• **Lo que se pide**
[A] En el texto sobre la expresión «luces al final del túnel», ¿qué general francés la empleó en 1954 al referirse al conflicto en Indochina?
[B] Retoma el texto sobre la expresión «luces al final del túnel» y continúalo a partir de su última oración.

• **Extracto seleccionado**
________________
Esto de ver luces al final del túnel tiene mala historia. La expresión fue acuñada por los políticos británicos en los años veinte del siglo pasado; las luces que decían ver, sin embargo, finalmente devinieron en el pánico de 1929 y la Gran Depresión. Algo después, en 1932, el gobernador del Banco de Inglaterra volvió a insistir en idéntica fórmula emotiva; descubriría más tarde que la Gran Depresión, lejos de superarse, devendría en una conflagración mundial. Suma y sigue: en 1954, el general francés Henri-Eugène Navarre, hablando del conflicto en Indochina, también aludió a las consabidas luces al final del túnel; casi inmediatamente después sobrevendría la debacle militar que precipitaría la caída del Gobierno en París y obligaría a Francia a retirarse de la región. En 1962, y casi tentando al destino, John Kennedy, refiriéndose a la intervención en Vietnam (ex-Indochina), repitió la fórmula; huelga recordar cómo terminó todo aquello. Juzgando por la historia entonces, a la visión de luces al final del túnel suelen sucederle agrios desenlaces.

En Chile, no es primera vez que una autoridad apela al lenguaje emotivo-optimista en medio de un cuadro adverso. Usando una imagen poética algo más criolla, en diciembre de 2014, el ministro de Hacienda de la época decía ver “brotes verdes”. Pues bien, el cuatrienio 2014-17 terminó siendo el de peor crecimiento post-1990.
________________
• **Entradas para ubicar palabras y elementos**
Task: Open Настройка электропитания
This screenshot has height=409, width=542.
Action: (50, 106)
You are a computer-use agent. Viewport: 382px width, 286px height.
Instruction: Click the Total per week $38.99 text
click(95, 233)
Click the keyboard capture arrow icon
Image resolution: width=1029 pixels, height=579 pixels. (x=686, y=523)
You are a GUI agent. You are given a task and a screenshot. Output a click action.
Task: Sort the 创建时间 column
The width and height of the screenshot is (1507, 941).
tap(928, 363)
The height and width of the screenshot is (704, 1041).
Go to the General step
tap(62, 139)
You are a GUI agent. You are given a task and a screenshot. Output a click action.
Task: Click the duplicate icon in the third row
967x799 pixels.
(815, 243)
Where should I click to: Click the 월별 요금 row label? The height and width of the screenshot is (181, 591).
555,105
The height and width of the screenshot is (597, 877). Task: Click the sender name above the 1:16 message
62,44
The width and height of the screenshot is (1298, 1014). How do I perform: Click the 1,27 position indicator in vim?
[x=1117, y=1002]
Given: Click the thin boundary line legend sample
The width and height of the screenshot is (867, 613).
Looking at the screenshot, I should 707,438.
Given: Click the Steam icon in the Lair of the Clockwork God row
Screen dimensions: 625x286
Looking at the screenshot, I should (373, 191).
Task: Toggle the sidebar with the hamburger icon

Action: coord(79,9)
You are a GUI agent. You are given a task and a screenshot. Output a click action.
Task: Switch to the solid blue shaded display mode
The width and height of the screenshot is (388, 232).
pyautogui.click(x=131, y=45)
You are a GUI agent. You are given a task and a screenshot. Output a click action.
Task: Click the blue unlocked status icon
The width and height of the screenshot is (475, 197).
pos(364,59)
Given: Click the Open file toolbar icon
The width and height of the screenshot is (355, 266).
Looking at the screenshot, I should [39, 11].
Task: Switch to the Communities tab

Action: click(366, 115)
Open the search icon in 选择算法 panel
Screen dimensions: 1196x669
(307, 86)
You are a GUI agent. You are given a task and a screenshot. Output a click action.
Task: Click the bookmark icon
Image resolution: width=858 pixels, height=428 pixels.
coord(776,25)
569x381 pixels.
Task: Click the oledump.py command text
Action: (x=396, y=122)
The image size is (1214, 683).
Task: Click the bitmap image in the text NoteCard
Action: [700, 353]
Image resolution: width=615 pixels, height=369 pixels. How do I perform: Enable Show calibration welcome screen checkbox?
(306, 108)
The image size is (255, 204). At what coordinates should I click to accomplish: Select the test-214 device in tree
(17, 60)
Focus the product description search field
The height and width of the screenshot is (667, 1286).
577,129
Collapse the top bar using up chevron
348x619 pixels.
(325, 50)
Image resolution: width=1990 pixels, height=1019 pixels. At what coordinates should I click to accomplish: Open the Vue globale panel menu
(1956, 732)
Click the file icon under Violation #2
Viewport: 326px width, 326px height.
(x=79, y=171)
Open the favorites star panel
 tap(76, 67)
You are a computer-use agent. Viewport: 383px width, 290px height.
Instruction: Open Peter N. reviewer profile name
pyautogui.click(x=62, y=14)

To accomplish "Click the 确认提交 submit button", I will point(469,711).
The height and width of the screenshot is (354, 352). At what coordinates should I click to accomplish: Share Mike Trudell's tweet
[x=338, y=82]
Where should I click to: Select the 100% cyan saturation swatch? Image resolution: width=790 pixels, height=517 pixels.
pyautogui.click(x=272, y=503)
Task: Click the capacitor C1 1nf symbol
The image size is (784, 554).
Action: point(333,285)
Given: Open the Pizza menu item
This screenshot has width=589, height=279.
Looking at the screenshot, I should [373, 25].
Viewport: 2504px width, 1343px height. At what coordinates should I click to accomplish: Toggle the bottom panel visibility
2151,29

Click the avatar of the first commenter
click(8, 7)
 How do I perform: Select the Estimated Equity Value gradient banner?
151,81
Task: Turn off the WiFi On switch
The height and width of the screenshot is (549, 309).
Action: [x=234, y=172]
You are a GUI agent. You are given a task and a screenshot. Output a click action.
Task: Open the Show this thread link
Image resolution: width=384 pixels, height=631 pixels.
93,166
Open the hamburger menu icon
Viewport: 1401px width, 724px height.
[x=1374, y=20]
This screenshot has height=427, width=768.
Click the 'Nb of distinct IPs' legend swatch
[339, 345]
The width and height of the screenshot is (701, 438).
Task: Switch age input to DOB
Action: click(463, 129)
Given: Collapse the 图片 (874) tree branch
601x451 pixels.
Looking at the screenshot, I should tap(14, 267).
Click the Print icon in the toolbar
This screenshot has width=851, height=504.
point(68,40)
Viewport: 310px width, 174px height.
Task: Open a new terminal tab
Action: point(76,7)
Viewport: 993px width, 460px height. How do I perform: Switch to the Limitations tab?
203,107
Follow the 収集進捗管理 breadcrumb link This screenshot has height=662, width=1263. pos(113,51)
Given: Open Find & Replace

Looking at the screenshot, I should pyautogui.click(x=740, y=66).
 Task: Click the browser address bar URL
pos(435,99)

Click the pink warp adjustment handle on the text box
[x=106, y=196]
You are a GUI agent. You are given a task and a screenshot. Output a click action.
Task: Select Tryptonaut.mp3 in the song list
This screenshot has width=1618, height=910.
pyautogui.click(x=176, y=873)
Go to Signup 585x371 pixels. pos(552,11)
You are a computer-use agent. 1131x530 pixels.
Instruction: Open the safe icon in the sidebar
________________
• **Resultados del ejercicio**
[A] Henri-Eugène Navarre.

[B]
Atendidos los antecedentes, parece prudente tomar algo de distancia del lenguaje emotivo y revisar más detenidamente los hechos.

Partamos señalando que si bien para 2021 se esperan números azules en la actividad económica, ello será más una ilusión óptica que la salida del túnel, por efecto de la baja base de comparación. Aun en la proyección media del Banco Central, el PIB será ligeramente inferior al de 2019, mientras que las expectativas del mercado sugieren un desempeño incluso menor.

La magra recuperación de 2021 requerirá, sin embargo, según las propias estimaciones de la Dirección de Presupuestos, un déficit público de 4,3 puntos del PIB, guarismo de enormes proporciones por estándares históricos. Superado aquello, el Gobierno que venga tendrá que habérselas con la trayectoria fiscal de largo plazo, que parece insostenible: un gasto público que venía creciendo más del 5% real anual en el quinquenio prepandemia, versus un producto que lo hacía a solo 2% por año.

En cuanto a la política, campea el populismo. Particular preocupación merecen las iniciativas legislativas que comprometen la estabilidad financiera. A los retiros de los fondos previsionales se agregan las obligaciones que comienzan a imponerse a la banca, restringiendo su independencia en el otorgamiento de créditos, así como su potestad para cobrar efectivamente los mismos. Se actúa y legisla como si el sector financiero pudiera resistir cualquier embate. Las últimas propuestas relativas al prepago de créditos hipotecarios pretenden reinventar el álgebra elemental del interés compuesto, lo que por sí solo habla de un populismo —o ignorancia— que no conoce límites.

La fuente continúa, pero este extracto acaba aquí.